- [Selected excerpt]:
Iraqi trade unions reiterated their opposition to the draft social security law approved by the Iraqi Council of Ministers earlier this year, in “The Future of Social Security in Iraq” conference. According to the trade unions, the draft law is incompatible with the Iraqi constitution and fails to meet even the minimum standards of social guarantees ensured by existing International Labor Conventions. In short, if passed in its current form, the draft law will deny many of the basic protections to workers which are recognized by both national and international laws currently in force.
The conference took place on 19 October, organized by the working group on social justice and employment within the framework of the ‘Mesopotamian Youth’ project funded by the European Union. The conference was attended by more than 70 representatives representing the Iraqi Council of Representatives “Labor and Social Affairs Committee”, the Ministry of Labor and Social Affairs, the Ministry of Planning, Trade and Labor Unions, the Iraqi Industries Federation and number of lawmakers and academics interested in issues of social protections. There was general consensus on opposition to the draft law by most of trade unions, civil society organizations and the Iraqi Industries Federation, and most of the reasons for this joint opposition reflected the views already voiced by the various parties on several earlier occasions. Delegates and representatives from the Iraqi Industries Federation, trade unions and civil society organizations challenged the draft law directly by citing contradictions and ambiguities in some of its articles, as well as its explicit lack of social guarantees.

- [Listed entries]:

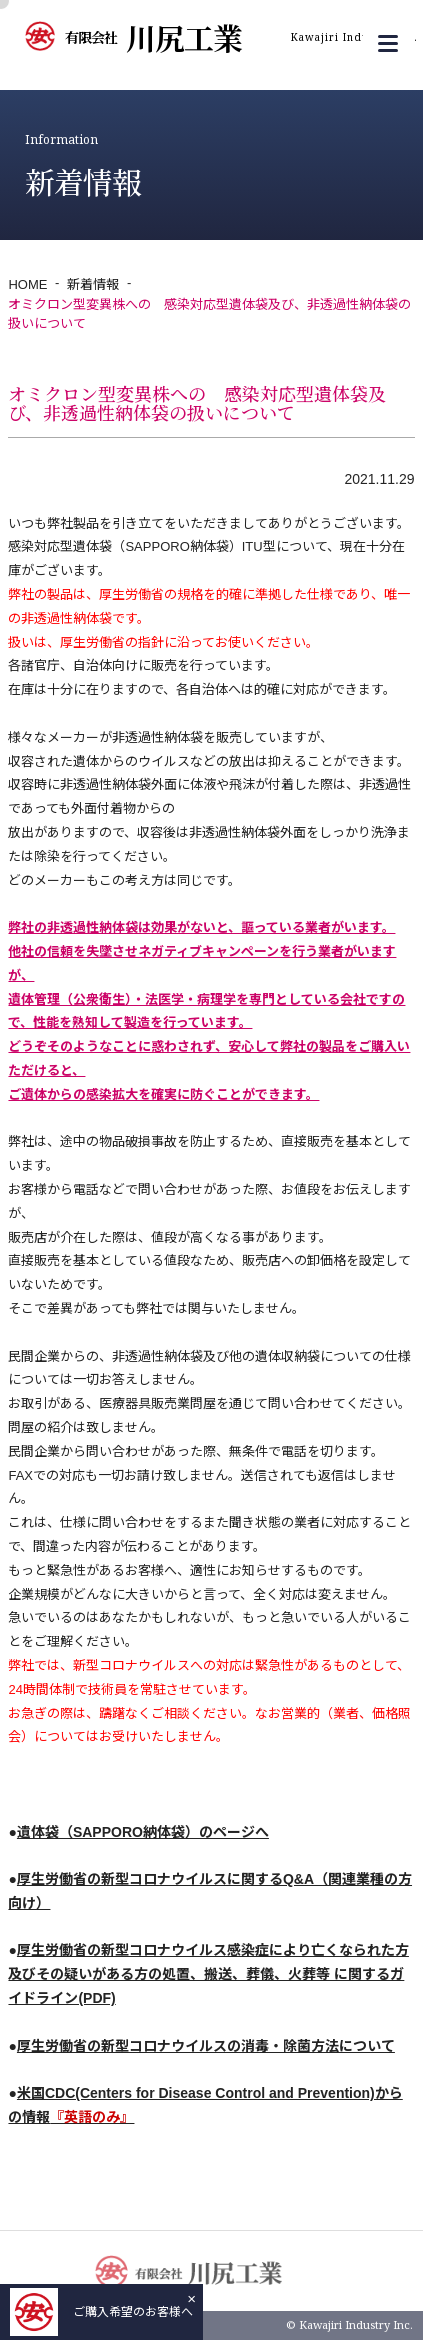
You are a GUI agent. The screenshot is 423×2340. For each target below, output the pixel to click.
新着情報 (93, 284)
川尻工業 (241, 37)
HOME (27, 284)
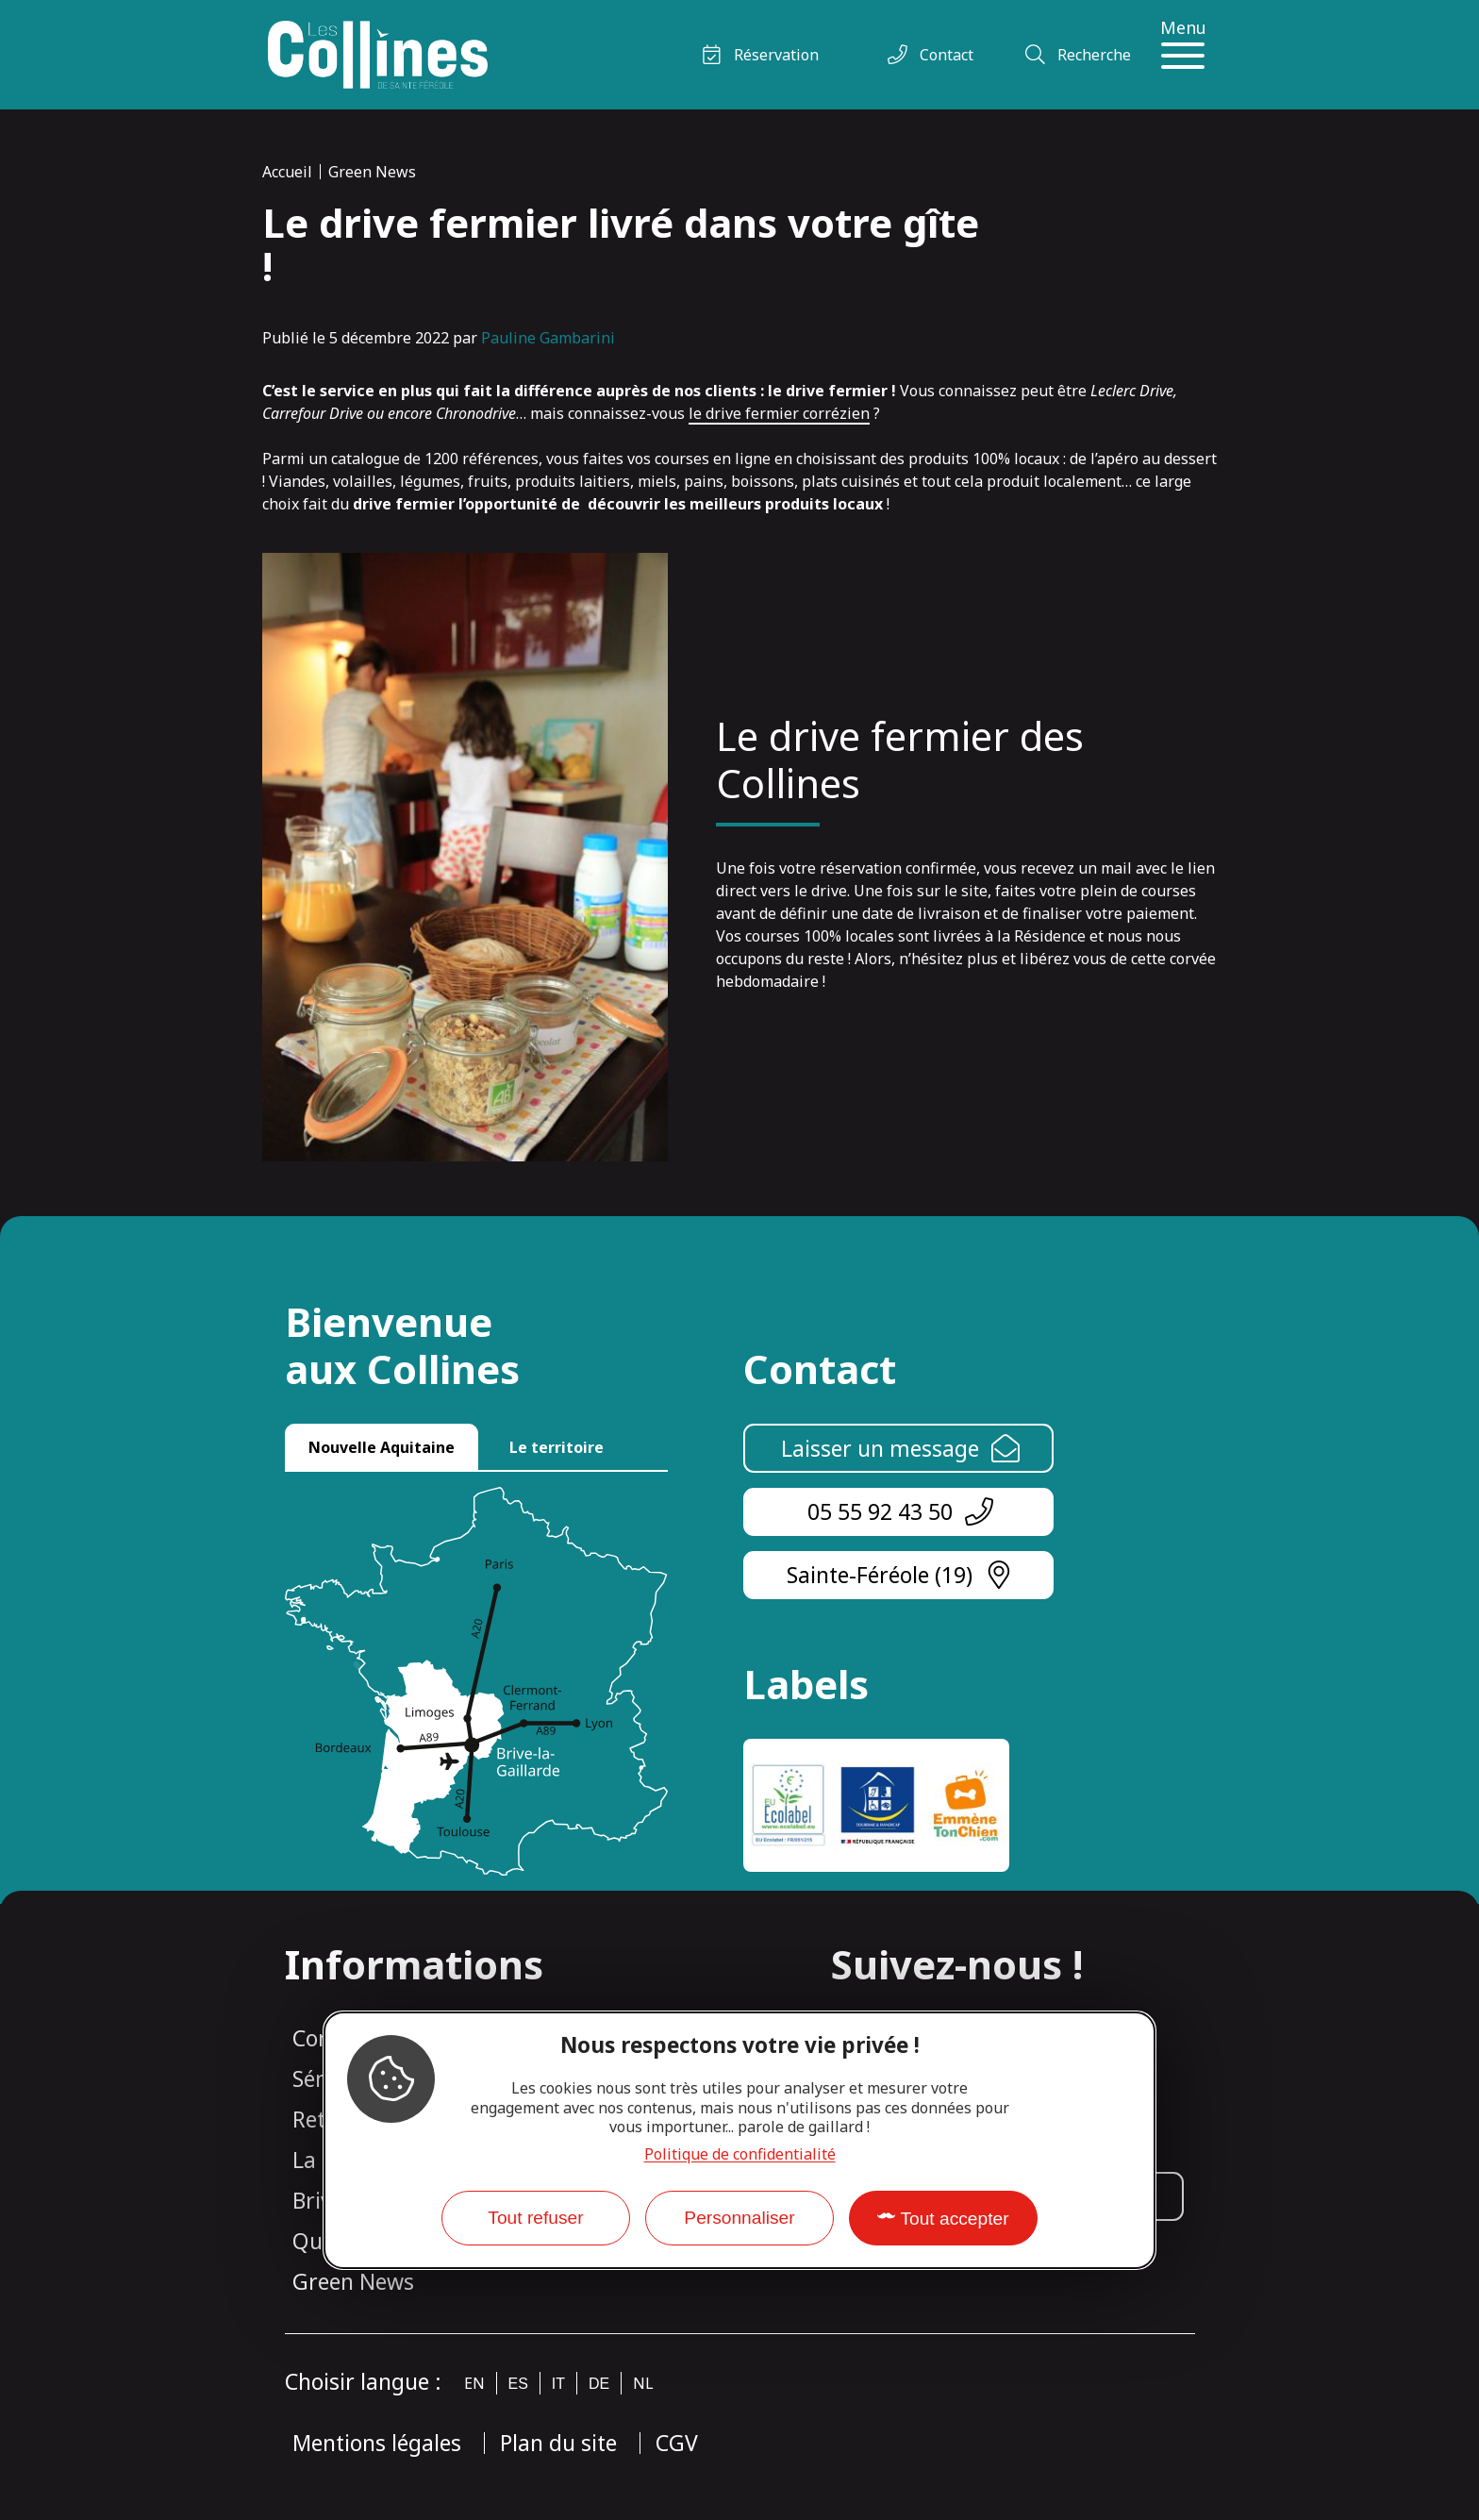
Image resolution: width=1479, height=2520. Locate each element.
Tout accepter (954, 2218)
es (518, 2384)
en (474, 2383)
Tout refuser (535, 2218)
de (599, 2384)
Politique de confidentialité (740, 2154)
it (558, 2384)
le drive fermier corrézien (779, 413)
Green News (372, 171)
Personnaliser (739, 2218)
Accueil (287, 171)
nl (643, 2383)
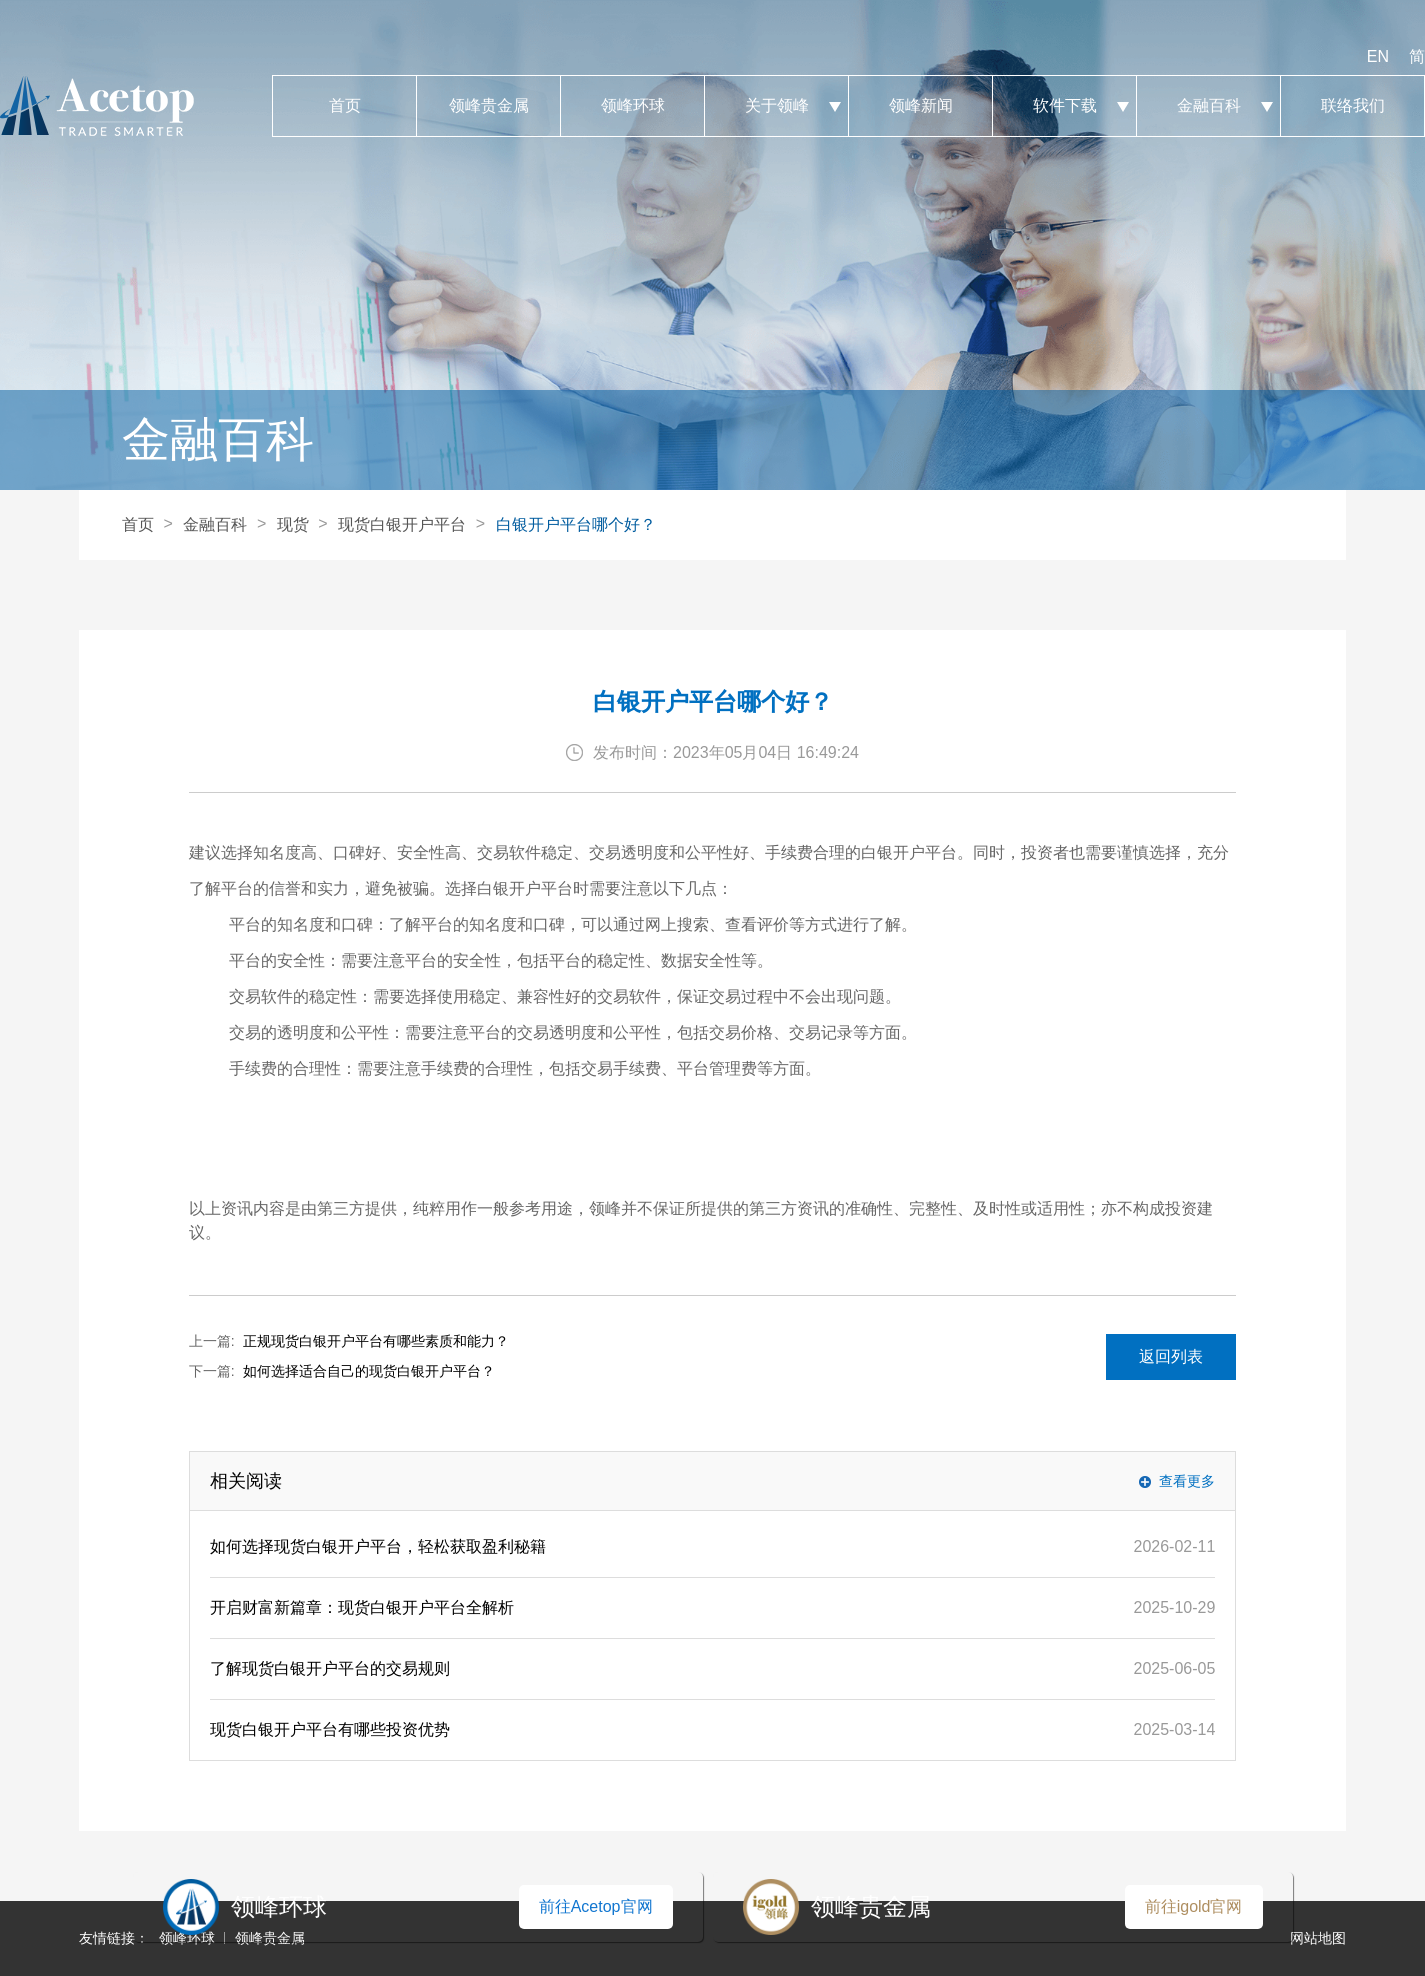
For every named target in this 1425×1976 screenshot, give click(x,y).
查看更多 (1187, 1481)
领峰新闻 (920, 106)
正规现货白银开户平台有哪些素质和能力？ (376, 1341)
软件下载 (1064, 106)
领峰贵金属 (488, 106)
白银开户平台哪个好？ (576, 524)
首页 (344, 106)
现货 (293, 524)
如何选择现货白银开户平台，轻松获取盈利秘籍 (378, 1546)
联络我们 (1352, 106)
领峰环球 (632, 106)
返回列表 (1171, 1356)
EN (1378, 56)
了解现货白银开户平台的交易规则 (330, 1668)
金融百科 (1208, 106)
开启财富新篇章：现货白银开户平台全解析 (362, 1607)
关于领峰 (776, 106)
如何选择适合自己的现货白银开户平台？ (369, 1371)
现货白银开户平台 (402, 524)
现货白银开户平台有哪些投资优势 (330, 1729)
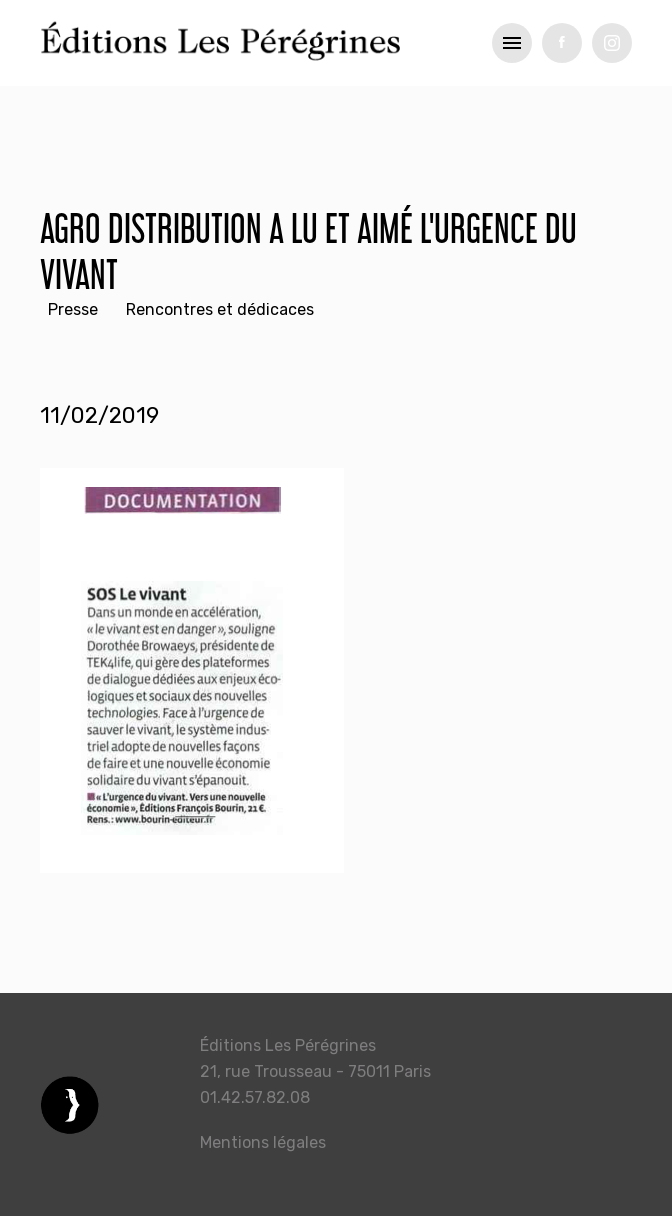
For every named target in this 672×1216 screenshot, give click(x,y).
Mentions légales (263, 1142)
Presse (73, 309)
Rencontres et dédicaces (220, 309)
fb (562, 43)
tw (612, 43)
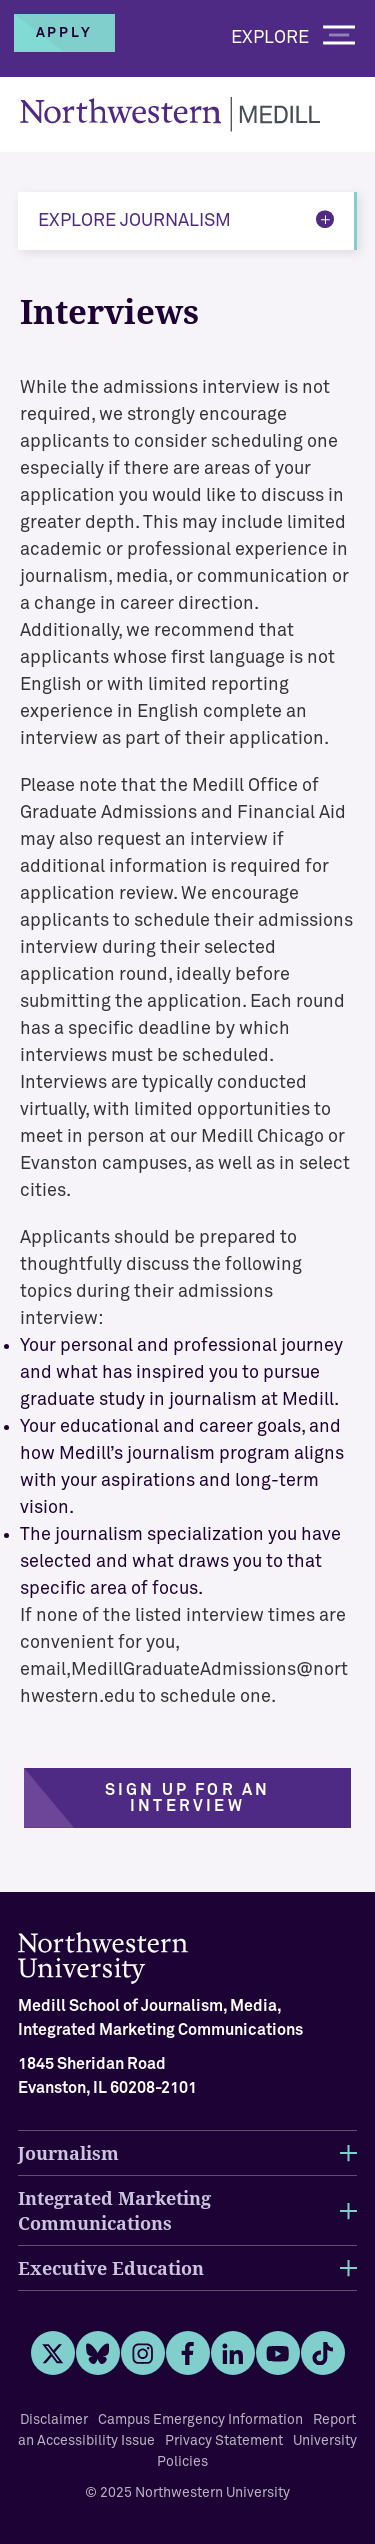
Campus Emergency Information (200, 2420)
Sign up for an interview (188, 1798)
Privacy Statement (224, 2441)
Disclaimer (54, 2420)
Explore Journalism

- [Tasks to complete]:
#1 Repeat the article on Iraq's draft social security law from "Iraqi trade unions" up to and including "currently in force.".
#2 Write the next part of the article on Iraq's draft social security law, picking up after its last sentence.
The items have nothing to do with the article on Iraq's draft social security law.

- [The results]:
#1
Iraqi trade unions reiterated their opposition to the draft social security law approved by the Iraqi Council of Ministers earlier this year, in “The Future of Social Security in Iraq” conference. According to the trade unions, the draft law is incompatible with the Iraqi constitution and fails to meet even the minimum standards of social guarantees ensured by existing International Labor Conventions. In short, if passed in its current form, the draft law will deny many of the basic protections to workers which are recognized by both national and international laws currently in force.

#2
Participants suggested that the draft law be presented to the International Labour Organization (ILO) for review and technical advice, and for legislative and executive bodies in Iraq to listen to views of stakeholders of the law in an open public dialogue in order for the government to ratify the draft law in accordance with the International Labor Convention No. 102 which states clearly the minimum social security benefits that should be guaranteed by the state, and which any draft law should include. The participants pointed out the importance of communicating with the media and informing the public about this critical issue that affects the lives of millions of Iraqi people.
Within the working group, Iraqi Industries Federation and Unions along with civil society organizations will gather together their conclusions about the draft law, explaining their reasons for rejecting it in detail. They will form a team dedicated to coordination between these organizations and other trade union organizations, consolidating their vision for the draft law, and meeting with legislative and executive bodies responsible for social security in Iraq.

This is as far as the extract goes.